O01 Real-world effectiveness of artificial intelligence-assisted lesion triage on cancer waiting times
Luke Carson, Ross Fleming, Emma Lennard, Rubeta N Matin, Colin FlemingAbstract
There is an urgent need to improve delivery of NHS waiting time targets for cancer care. Dermatology is under particular pressure with a rapidly rising suspected skin cancer referral burden. Artificial intelligence (AI) is proposed as a solution, with SkinAnalytics Deep Ensemble for Recognition of Malignancy (DERM) AI diagnostic tool classified as a CE class III medical device for use in skin cancer triage and assessment. Implementation of this tool is claimed to reduce the need for up to 95% of face-to-face reviews. However, to date, analysis of the impact of DERM on cancer waiting times in England has not been reported. Our aim was to evaluate the real-world impact of DERM using publicly available cancer waiting time data.
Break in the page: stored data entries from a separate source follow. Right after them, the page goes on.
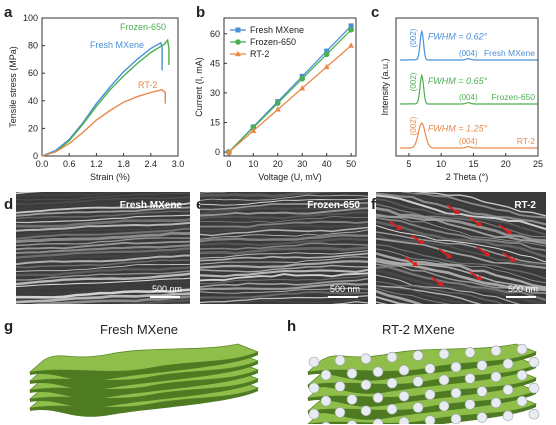  I want to click on sem-label-fresh: Fresh MXene, so click(150, 206).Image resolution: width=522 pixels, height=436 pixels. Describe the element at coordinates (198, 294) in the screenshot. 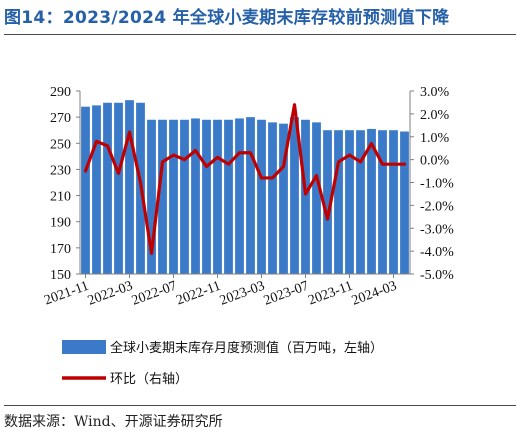

I see `x-tick-label: 2022-11` at that location. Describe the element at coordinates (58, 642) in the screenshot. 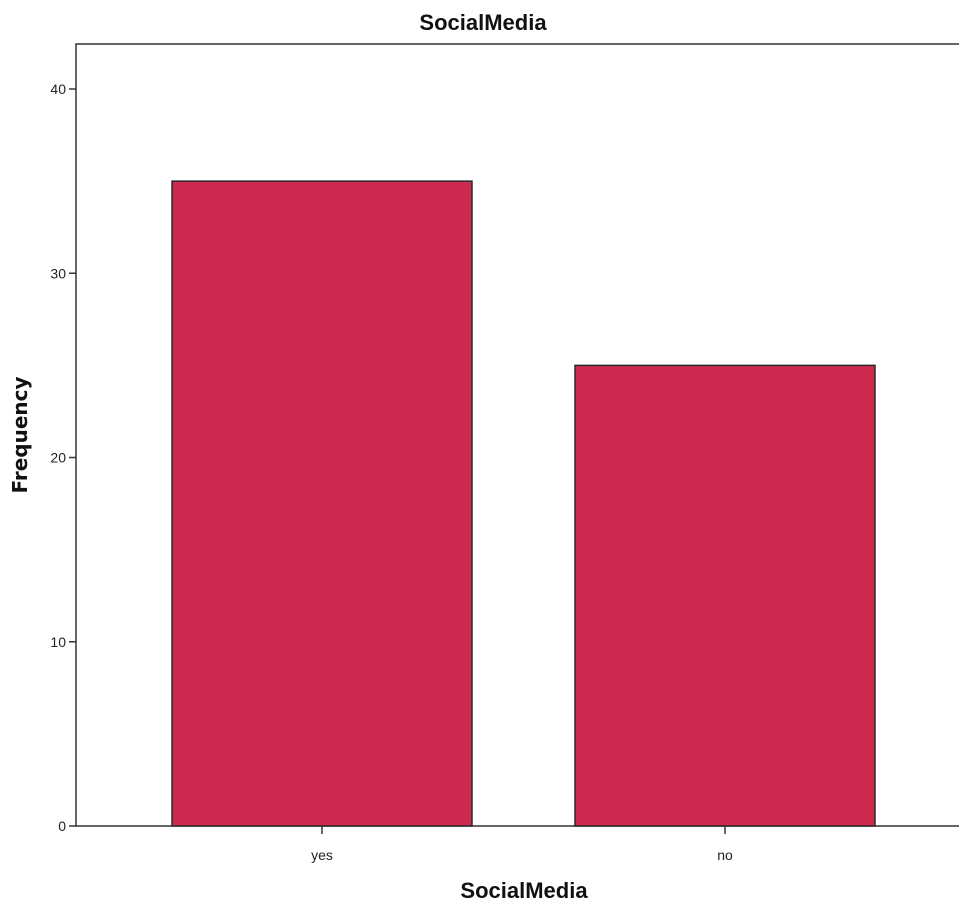

I see `y-tick-label: 10` at that location.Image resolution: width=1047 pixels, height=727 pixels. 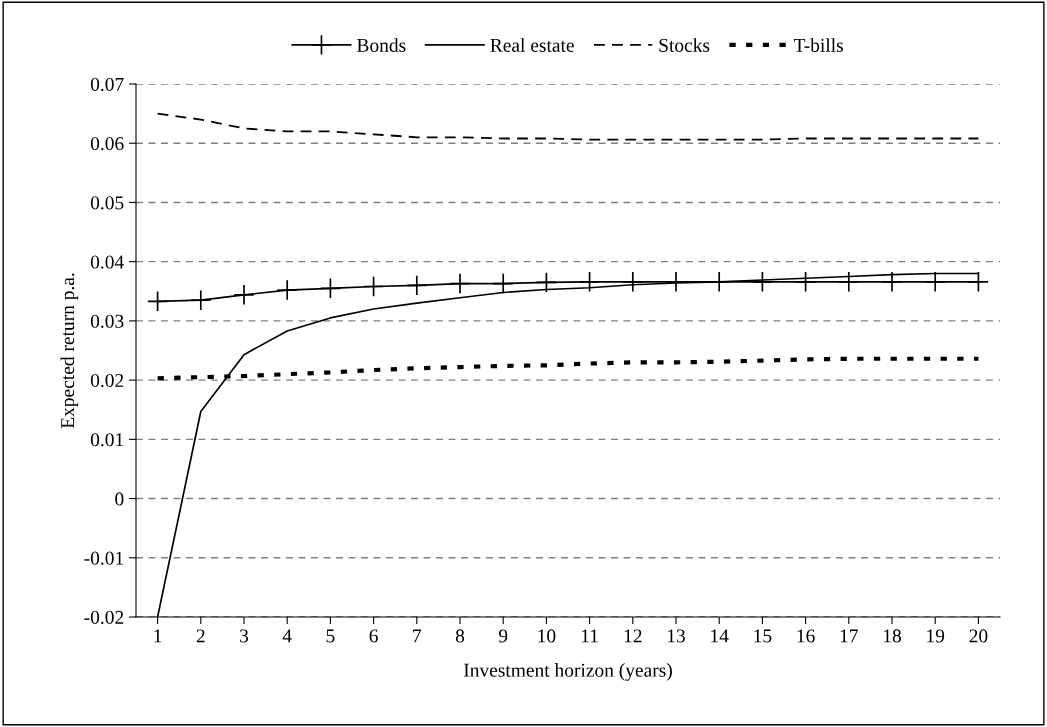 I want to click on y-tick-label: -0.02, so click(x=104, y=618).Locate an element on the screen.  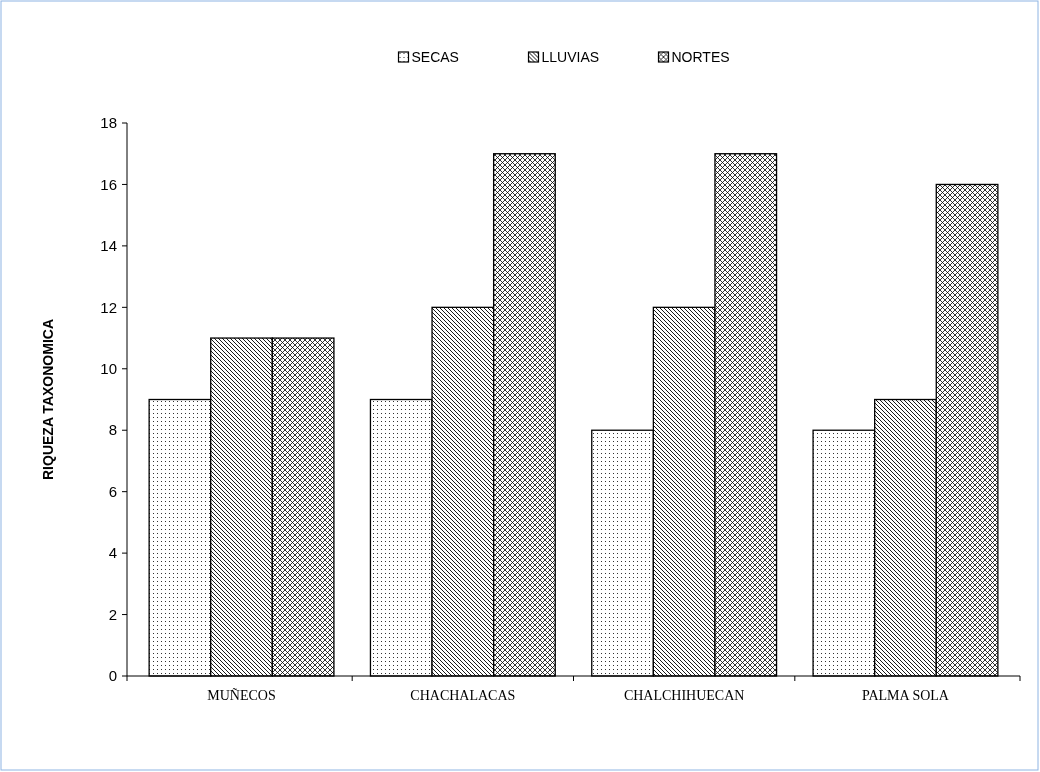
y-tick-label: 14 is located at coordinates (108, 246).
The breach percentage of cancer waiting times Faster Diagnosis Standard by month for NHS trusts adopting DERM was obtained and presented graphically. Interrupted time series analysis with random effects meta-analysis was undertaken to investigate individual NHS trusts and the overall effect. Overall, 24 UK NHS trusts (1196 trust-months) that adopted DERM in skin cancer pathways between April 2021 and June 2025 were examined. The results showed substantial variation, with five (21%) showing significant improvement in postimplementation trends, compared with four (17%) significantly deteriorating. Meta-analysis revealed no significant pooled effect (pooled slope change +0.06 percentage points per month (95% confidence interval −0.36 to 0.48, P = 0.78), with high heterogeneity (I2 = 84%, Q = 140, P < 0.001). Baseline breach rates correlated weakly with level and slope changes (r = −0.28, P = 0.18 and r = 0.10, P = 0.64, respectively). Real-world analysis of cancer wait breaches shows marked variation in effectiveness of DERM implementation in NHS trusts, ranging from marked improvement to notable deterioration. The current absence of significant pooled effects suggests careful cost–benefit analysis is required to assess the value of these tools and the requirement to measure metrics beyond algorithm accuracy at a local NHS trust level when considering adoption.